Wednesday, 19 June 2013

The earlier JAMB hands off UTME, the better for everybody


UTME candidates
If anyone was ever in doubt as to what should be done with the Unified Tertiary Matriculation Examination  conducted every year for candidates seeking university education in Nigeria, events of last Saturday should be enough to convince  doubting Thomases that UTME has long overstayed its usefulness.                                                                                                            
The high level of cheating in that exam was unprecedented. Unfortunately, security personnel and officials of the Joint Admissions and Matriculation Board who were supposed to apprehend candidates engaged in exam malpractices were the ones aiding and abetting what they were engaged to control.  It was so bad that young candidates writing the exam for the first time were shocked beyond imagination.
Candidates waited patiently for mercenaries specially employed to help in writing the exam. Some got answers as text messages directly on their mobile phones.  This is not to say that everybody was involved. A large number of candidates still did the right thing in that they neither cheated nor sought help from anybody.
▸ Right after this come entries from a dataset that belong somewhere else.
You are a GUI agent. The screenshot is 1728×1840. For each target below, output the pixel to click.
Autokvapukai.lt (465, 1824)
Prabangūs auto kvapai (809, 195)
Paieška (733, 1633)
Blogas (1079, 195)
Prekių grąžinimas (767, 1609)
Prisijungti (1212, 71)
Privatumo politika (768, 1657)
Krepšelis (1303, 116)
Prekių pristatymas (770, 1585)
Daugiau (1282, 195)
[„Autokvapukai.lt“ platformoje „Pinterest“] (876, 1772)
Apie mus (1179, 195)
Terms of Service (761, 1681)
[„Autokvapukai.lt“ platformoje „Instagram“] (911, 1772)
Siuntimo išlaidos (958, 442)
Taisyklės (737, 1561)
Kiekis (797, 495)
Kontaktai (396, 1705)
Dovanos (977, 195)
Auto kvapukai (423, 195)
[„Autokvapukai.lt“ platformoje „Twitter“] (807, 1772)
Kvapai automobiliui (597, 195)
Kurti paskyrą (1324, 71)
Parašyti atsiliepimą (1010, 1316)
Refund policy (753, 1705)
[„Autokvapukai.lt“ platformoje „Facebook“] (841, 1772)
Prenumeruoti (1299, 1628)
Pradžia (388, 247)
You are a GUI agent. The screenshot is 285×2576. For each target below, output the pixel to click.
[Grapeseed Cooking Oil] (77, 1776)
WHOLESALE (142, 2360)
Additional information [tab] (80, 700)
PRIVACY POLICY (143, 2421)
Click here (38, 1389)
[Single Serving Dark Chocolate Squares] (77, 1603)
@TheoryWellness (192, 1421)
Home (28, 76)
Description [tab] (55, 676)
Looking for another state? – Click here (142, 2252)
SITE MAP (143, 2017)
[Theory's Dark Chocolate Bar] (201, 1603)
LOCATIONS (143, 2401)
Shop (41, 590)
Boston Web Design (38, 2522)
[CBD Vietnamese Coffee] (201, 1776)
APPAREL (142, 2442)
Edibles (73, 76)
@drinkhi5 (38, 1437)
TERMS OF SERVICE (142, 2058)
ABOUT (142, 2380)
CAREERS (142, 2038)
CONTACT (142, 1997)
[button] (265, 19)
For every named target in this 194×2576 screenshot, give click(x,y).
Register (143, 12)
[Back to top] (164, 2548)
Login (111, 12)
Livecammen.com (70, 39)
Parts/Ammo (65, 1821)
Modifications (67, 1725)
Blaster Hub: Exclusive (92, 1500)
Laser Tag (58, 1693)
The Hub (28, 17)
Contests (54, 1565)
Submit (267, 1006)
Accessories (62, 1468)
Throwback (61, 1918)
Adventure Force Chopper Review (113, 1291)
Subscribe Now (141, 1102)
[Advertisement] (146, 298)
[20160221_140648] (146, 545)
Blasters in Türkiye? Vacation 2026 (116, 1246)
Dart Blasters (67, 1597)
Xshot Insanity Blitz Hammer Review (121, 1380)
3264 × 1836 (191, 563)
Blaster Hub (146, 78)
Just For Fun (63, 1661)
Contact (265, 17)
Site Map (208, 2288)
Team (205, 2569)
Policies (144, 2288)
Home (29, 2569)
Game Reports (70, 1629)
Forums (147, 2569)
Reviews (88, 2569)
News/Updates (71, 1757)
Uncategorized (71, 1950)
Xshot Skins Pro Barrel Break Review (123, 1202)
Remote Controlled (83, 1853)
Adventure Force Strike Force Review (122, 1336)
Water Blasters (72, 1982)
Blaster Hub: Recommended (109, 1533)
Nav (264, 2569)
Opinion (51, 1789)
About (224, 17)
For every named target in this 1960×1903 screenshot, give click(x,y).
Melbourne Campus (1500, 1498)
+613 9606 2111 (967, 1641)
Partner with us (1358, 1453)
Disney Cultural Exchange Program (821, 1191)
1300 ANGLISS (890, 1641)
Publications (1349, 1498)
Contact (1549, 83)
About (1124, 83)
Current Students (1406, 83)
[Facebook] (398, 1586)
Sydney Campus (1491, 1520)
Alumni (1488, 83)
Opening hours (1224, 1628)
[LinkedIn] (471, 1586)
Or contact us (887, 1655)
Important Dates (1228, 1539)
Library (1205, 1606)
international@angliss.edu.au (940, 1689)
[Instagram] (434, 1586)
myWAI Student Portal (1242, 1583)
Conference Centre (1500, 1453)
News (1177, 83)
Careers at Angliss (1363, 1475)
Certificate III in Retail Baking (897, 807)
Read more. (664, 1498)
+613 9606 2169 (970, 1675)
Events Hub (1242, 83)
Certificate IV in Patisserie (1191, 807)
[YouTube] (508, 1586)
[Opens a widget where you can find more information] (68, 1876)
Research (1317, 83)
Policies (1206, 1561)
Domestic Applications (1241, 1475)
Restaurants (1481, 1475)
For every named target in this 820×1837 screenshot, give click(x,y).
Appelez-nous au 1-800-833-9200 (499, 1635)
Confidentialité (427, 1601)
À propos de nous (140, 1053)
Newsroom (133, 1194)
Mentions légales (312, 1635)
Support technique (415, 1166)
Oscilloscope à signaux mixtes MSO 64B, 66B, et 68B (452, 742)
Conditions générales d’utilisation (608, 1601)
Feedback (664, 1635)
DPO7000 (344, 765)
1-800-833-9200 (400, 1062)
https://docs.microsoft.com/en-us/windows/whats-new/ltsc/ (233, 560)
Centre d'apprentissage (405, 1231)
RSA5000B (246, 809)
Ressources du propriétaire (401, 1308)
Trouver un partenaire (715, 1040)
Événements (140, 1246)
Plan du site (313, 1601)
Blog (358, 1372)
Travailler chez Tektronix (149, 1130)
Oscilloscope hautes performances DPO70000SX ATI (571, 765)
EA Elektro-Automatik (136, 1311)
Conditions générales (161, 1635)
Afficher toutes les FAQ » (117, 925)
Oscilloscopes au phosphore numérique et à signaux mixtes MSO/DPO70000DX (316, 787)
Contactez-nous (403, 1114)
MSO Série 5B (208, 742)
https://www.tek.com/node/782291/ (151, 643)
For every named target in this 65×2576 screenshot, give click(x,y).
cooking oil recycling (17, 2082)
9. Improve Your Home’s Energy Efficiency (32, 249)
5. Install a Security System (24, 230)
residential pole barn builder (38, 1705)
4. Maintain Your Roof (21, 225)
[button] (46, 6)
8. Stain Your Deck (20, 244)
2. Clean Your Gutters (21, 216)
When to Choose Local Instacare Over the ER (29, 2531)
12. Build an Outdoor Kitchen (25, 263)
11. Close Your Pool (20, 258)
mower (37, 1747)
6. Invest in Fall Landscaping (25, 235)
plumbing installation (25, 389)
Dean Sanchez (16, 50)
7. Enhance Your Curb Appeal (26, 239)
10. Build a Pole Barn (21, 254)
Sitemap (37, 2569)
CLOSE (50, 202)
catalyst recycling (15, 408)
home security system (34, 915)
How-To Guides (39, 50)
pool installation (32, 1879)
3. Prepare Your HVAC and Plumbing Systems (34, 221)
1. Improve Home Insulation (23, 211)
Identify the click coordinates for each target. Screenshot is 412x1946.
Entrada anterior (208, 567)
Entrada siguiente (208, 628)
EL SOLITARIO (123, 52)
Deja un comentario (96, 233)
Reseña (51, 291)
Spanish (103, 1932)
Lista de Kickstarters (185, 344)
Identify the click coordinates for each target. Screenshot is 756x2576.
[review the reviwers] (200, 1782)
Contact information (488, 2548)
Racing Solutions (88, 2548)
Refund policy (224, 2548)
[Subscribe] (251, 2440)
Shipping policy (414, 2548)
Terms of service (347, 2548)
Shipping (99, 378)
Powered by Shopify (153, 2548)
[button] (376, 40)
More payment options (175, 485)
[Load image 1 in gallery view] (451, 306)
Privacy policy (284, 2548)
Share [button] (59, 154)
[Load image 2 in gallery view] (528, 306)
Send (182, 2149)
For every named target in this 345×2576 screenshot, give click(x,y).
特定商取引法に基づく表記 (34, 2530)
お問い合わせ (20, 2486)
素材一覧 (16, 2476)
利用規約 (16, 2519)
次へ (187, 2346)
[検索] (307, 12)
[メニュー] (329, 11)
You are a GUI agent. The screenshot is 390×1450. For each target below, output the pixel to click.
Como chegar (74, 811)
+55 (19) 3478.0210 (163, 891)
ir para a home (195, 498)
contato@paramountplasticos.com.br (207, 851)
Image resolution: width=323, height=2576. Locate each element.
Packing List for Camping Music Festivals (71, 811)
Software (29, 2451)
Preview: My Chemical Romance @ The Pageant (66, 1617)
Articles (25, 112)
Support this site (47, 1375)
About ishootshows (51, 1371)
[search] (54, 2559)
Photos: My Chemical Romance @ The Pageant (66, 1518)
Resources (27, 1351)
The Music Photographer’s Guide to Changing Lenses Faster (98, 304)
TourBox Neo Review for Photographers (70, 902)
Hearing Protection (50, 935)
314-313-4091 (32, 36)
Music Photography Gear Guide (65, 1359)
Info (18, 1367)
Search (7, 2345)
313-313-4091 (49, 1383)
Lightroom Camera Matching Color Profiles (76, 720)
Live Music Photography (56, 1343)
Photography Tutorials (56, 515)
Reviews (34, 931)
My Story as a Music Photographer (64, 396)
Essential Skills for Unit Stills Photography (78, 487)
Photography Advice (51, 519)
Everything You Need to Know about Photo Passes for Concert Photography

In some centres, security operatives assisted candidates to smuggle their phones to exam halls despite the ban placed on such items in exam halls. Candidates paid as little as N200 to bribe security personnel and invigilators. It was really bad.
Many candidates were just too desperate. They have a reason to be.   Out of the over 1.7 million candidates that sat for the UTME, only 500,000 will eventually be admitted to university, according  to Nigeria’s Minister of Education, Prof. Ruqayat  Rufai,.
 But going by these developments, the purpose of sitting for UTME has been defeated. Or how do you describe an exam that is not producing candidates that are truly qualified?  Each university would still need to administer its own test to get the good ones.
What is the point of sitting for an exam that will not be the true test of a candidate’s intelligence at the end of the day?  Whether we like it or not, some of these poor candidates will escape and find their way to the university. They are not likely to do well there. They are the ones that will make university environment hostile to other serious students and members of the academic community.  They are the ones that will join cult groups and threaten lecturers to either give them marks or risk their lives.
It is high time universities were allowed to select their candidates in line with global standard. Can you imagine Oxford, Cambridge or Yale relying on an external body to decide for them the candidates to be admitted?  Universities should be able to take decision on who they want to admit based on their own criteria which should be transparent, fair and objective.
Some people argue that admission may be done on cash and carry basis if it is left completely in the hands of universities thus making poor students to be at a disadvantage.  This is possible but a transparent process and effective monitoring will curb this.  Besides universities can’t afford to compromise their standard for too long as any wishy-washy admission process will produce weak and poor graduates that will ultimately negatively affect the rating of the university concerned.   
Any   university known for admitting wrong candidates will have serious image problem and won’t be able to compete globally.  Sincerely, the earlier JAMB hands off UTME, the better it is going to be for everybody.